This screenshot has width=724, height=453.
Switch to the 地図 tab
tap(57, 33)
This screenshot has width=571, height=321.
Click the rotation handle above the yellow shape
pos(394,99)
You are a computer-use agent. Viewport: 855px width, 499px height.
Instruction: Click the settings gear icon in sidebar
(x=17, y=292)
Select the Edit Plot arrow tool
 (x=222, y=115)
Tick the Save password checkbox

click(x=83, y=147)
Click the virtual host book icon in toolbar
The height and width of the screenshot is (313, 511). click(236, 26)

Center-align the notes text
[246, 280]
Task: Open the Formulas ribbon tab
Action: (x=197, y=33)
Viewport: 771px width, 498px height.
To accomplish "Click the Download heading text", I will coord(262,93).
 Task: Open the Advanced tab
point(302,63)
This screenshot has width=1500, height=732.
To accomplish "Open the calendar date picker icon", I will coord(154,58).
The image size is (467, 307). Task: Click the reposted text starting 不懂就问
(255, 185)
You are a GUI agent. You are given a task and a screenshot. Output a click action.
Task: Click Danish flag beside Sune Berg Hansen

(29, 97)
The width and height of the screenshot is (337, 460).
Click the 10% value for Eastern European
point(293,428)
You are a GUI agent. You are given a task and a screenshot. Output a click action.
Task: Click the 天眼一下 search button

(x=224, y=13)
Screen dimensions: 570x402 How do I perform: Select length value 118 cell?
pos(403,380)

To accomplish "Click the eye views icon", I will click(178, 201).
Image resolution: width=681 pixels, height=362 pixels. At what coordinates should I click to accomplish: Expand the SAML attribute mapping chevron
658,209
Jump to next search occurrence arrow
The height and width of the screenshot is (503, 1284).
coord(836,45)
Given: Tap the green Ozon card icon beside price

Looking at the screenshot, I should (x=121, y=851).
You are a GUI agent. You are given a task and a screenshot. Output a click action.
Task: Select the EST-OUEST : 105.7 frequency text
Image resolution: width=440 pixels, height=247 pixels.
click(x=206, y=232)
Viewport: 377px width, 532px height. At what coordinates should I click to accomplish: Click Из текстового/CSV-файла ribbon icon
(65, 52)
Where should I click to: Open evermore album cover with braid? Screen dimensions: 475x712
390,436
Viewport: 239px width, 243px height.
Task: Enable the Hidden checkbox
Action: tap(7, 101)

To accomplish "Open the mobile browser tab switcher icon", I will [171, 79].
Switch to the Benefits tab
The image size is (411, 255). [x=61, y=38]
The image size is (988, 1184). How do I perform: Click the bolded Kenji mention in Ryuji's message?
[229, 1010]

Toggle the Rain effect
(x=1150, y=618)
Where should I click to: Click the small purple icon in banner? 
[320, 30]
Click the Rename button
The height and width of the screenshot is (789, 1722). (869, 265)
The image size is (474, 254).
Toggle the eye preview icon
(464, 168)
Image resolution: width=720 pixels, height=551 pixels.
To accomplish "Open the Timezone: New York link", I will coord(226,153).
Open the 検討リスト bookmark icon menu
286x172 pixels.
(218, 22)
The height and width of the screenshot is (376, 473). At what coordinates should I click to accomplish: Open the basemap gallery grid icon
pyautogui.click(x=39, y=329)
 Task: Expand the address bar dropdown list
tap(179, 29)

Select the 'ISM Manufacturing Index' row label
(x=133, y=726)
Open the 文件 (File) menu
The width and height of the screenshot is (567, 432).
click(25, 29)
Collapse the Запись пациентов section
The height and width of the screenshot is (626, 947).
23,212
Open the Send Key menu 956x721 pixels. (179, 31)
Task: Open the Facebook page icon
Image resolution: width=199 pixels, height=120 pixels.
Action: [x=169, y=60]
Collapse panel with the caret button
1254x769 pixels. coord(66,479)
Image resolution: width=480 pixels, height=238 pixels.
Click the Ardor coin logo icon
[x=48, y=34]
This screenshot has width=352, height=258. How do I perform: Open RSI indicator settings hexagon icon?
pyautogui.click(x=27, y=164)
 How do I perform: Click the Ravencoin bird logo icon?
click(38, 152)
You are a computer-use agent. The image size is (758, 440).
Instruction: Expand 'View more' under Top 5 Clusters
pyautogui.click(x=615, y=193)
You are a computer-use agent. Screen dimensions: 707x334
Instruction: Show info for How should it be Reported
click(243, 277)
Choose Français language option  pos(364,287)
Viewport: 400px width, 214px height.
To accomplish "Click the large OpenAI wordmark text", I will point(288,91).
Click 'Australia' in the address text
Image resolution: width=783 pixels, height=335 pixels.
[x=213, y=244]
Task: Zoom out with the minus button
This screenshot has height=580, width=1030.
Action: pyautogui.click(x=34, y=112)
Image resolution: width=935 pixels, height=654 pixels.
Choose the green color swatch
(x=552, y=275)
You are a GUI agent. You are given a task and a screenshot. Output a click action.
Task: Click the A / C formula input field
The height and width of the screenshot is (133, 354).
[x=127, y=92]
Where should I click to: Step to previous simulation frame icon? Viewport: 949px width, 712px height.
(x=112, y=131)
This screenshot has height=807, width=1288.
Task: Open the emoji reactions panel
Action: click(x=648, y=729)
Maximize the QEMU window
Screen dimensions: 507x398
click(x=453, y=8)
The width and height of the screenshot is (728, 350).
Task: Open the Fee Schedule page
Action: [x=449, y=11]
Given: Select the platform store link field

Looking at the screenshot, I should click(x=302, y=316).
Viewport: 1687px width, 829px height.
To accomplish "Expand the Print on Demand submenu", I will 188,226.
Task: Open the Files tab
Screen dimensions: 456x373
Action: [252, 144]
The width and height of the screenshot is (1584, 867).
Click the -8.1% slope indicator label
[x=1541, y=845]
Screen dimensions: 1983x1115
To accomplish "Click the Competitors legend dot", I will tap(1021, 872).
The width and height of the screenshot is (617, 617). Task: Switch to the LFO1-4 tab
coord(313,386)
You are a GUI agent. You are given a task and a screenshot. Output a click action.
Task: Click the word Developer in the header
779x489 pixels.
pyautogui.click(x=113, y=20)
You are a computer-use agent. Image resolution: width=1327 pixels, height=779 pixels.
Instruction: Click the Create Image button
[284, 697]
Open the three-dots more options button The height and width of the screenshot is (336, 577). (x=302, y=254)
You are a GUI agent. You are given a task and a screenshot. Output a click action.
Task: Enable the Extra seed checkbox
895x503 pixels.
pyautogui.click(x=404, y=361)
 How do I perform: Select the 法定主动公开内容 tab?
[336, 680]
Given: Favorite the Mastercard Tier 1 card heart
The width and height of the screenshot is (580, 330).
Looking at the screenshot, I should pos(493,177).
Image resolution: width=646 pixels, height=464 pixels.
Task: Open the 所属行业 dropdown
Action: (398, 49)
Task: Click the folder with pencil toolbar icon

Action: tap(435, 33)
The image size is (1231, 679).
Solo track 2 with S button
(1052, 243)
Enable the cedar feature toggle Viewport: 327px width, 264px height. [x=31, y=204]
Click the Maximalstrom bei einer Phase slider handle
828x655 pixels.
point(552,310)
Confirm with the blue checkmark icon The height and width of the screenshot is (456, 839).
____
* **Task goal**
Starting at the first line of the material above, reproduce each line exactly up to and including the line with "Viewport: 771px width, 498px height.".

* **Reply to the task**
This screenshot has width=724, height=453.
Switch to the 地図 tab
tap(57, 33)
This screenshot has width=571, height=321.
Click the rotation handle above the yellow shape
pos(394,99)
You are a computer-use agent. Viewport: 855px width, 499px height.
Instruction: Click the settings gear icon in sidebar
(x=17, y=292)
Select the Edit Plot arrow tool
 (x=222, y=115)
Tick the Save password checkbox

click(x=83, y=147)
Click the virtual host book icon in toolbar
The height and width of the screenshot is (313, 511). click(236, 26)

Center-align the notes text
[246, 280]
Task: Open the Formulas ribbon tab
Action: (x=197, y=33)
Viewport: 771px width, 498px height.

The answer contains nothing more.